▶ _Instructions to follow_:
Please convert the rows, from the line containing "The image size is (1920, 1032)." through the last line of the rows, into a Markdown table with two columns, Number and Line, leaving out blank lines.

(begin)

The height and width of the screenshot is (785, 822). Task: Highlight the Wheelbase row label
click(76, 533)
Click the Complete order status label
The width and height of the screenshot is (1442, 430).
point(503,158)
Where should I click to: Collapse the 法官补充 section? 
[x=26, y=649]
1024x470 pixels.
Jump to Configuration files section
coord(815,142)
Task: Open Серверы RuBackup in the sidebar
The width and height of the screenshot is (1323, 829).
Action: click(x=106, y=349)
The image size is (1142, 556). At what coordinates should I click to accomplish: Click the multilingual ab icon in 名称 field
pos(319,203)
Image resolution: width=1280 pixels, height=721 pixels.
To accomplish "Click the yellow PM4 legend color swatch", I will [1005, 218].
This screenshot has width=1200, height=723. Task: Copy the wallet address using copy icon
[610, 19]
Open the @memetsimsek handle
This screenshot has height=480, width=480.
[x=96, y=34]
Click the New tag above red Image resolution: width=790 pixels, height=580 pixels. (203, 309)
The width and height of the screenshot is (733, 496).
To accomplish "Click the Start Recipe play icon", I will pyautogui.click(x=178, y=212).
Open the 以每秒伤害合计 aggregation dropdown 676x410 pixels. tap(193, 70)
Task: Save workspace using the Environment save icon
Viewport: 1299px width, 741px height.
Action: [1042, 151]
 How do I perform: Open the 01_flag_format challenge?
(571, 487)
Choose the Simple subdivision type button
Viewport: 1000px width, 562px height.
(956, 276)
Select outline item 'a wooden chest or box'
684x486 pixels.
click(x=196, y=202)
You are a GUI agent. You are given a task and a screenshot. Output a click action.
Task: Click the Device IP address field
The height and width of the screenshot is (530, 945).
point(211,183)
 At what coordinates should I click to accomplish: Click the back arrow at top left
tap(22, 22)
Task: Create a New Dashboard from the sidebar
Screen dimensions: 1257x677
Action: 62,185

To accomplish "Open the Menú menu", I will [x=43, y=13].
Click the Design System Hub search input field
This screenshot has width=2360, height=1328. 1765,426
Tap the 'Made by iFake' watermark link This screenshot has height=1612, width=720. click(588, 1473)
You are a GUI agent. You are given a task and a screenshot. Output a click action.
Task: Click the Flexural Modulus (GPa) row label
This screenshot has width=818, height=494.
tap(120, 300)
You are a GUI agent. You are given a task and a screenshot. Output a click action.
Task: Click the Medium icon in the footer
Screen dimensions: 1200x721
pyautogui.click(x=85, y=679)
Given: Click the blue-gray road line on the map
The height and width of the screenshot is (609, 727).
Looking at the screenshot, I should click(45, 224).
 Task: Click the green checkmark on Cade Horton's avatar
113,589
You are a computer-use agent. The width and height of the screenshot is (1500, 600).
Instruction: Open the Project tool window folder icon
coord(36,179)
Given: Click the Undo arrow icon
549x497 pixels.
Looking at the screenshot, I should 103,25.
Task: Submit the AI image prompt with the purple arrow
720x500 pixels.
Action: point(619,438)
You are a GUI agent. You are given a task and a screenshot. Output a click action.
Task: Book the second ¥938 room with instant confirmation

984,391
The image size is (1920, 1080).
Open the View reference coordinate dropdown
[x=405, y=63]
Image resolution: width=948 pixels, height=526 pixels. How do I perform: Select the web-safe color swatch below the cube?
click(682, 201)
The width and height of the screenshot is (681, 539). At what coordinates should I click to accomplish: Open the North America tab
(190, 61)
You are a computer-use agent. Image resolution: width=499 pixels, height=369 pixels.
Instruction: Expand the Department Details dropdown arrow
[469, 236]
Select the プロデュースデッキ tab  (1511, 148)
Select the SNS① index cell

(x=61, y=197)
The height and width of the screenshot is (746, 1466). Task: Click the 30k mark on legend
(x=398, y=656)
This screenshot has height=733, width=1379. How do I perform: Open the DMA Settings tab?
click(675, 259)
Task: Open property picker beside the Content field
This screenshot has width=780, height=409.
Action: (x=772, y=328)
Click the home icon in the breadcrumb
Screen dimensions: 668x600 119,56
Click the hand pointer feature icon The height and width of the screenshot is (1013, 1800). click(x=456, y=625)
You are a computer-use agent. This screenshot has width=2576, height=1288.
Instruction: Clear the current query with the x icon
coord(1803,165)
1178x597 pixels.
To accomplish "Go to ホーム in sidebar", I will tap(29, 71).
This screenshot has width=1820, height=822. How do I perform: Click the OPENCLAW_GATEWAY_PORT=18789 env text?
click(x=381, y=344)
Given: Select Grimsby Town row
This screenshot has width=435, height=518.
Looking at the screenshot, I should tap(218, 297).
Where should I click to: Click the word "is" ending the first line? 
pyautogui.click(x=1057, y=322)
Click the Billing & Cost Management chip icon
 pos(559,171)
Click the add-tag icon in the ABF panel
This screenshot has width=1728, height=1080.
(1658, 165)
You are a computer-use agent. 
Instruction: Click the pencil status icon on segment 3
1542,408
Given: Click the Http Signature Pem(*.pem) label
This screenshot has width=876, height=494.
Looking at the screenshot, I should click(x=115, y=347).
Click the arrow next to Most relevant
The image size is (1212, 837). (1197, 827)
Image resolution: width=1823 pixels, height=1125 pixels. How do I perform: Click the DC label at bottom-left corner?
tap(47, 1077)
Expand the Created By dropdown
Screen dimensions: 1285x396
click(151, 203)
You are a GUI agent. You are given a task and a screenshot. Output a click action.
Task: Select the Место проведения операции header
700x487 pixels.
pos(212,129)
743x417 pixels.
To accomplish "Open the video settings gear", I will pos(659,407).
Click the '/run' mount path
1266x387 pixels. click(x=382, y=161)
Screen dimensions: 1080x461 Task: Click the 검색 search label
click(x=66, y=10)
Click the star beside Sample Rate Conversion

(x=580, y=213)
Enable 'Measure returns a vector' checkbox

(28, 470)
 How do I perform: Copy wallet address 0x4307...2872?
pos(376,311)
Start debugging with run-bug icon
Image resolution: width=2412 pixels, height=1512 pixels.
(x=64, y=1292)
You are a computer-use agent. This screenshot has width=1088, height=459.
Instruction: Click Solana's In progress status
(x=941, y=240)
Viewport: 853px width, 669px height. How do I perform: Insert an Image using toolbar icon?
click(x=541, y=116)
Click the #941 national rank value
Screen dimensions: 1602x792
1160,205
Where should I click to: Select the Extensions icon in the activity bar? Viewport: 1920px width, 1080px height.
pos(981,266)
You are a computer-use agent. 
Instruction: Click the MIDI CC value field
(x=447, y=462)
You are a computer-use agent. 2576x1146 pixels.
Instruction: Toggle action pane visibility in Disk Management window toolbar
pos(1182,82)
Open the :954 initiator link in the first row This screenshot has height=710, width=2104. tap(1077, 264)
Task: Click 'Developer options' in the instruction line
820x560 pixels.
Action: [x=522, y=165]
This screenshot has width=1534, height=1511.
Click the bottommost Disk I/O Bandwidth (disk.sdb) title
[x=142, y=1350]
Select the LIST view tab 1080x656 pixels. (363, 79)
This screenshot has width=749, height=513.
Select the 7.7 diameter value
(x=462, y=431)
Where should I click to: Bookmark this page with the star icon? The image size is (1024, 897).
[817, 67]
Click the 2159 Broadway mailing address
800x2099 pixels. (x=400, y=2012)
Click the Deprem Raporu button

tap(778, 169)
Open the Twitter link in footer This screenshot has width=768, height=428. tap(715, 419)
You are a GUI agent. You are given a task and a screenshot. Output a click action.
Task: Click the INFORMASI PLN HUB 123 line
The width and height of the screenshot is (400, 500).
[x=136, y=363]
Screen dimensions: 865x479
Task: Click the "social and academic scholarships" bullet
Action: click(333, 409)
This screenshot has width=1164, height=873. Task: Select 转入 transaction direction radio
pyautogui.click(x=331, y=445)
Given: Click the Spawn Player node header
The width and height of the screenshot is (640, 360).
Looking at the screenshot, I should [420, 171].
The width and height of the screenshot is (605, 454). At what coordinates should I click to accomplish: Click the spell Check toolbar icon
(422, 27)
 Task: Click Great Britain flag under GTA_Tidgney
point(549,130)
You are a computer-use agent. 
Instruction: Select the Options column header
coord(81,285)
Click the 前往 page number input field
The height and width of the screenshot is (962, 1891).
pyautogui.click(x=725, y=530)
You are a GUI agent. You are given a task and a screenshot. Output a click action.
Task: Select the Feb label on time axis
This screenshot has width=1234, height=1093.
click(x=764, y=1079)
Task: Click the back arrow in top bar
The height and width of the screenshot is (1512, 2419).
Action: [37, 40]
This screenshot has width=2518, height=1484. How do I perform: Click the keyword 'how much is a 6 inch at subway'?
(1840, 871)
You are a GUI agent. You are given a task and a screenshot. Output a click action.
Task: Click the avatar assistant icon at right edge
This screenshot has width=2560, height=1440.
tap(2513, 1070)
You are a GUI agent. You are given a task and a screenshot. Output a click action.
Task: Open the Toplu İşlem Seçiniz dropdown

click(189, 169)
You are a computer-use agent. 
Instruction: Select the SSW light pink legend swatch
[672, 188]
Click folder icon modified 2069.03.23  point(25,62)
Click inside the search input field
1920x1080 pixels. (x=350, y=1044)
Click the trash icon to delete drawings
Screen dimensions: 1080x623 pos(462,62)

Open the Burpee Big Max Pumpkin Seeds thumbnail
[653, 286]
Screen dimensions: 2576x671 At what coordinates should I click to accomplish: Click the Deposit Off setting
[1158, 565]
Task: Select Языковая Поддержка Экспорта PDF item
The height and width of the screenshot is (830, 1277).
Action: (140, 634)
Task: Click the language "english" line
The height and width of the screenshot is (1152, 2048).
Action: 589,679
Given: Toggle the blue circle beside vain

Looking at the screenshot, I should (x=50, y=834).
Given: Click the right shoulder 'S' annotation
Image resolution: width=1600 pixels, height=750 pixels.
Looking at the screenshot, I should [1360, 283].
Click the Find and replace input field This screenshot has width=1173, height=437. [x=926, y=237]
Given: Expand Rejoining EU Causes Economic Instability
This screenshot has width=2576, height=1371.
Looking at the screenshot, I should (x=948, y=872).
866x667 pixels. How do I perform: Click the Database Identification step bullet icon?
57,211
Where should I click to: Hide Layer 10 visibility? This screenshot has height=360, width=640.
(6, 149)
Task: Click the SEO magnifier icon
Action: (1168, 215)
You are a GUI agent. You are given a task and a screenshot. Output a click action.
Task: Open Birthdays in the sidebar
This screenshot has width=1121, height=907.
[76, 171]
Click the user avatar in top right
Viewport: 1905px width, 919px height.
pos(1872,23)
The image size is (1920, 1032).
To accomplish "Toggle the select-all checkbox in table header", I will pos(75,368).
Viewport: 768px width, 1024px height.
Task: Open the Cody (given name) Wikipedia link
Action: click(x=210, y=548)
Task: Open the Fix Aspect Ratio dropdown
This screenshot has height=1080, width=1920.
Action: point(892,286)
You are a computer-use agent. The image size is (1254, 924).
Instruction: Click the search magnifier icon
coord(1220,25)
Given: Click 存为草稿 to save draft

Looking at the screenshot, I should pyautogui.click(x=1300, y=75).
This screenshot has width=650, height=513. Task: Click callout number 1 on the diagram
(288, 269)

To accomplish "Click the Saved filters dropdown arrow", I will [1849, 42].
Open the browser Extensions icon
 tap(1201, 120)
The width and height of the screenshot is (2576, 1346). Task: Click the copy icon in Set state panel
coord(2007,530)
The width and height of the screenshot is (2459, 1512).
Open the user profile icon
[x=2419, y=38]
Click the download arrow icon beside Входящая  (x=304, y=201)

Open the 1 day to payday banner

(end)

▶ _Output for this task_:
| Number | Line |
|---|---|
| 1 | The image size is (1920, 1032). |
| 2 | To accomplish "Toggle the select-all checkbox in table header", I will pos(75,368). |
| 3 | Viewport: 768px width, 1024px height. |
| 4 | Task: Open the Cody (given name) Wikipedia link |
| 5 | Action: click(x=210, y=548) |
| 6 | Task: Open the Fix Aspect Ratio dropdown |
| 7 | This screenshot has height=1080, width=1920. |
| 8 | Action: point(892,286) |
| 9 | You are a computer-use agent. The image size is (1254, 924). |
| 10 | Instruction: Click the search magnifier icon |
| 11 | coord(1220,25) |
| 12 | Given: Click 存为草稿 to save draft |
| 13 | Looking at the screenshot, I should pyautogui.click(x=1300, y=75). |
| 14 | This screenshot has width=650, height=513. Task: Click callout number 1 on the diagram |
| 15 | (288, 269) |
| 16 | To accomplish "Click the Saved filters dropdown arrow", I will [1849, 42]. |
| 17 | Open the browser Extensions icon |
| 18 |  tap(1201, 120) |
| 19 | The width and height of the screenshot is (2576, 1346). Task: Click the copy icon in Set state panel |
| 20 | coord(2007,530) |
| 21 | The width and height of the screenshot is (2459, 1512). |
| 22 | Open the user profile icon |
| 23 | [x=2419, y=38] |
| 24 | Click the download arrow icon beside Входящая  (x=304, y=201) |
| 25 | Open the 1 day to payday banner |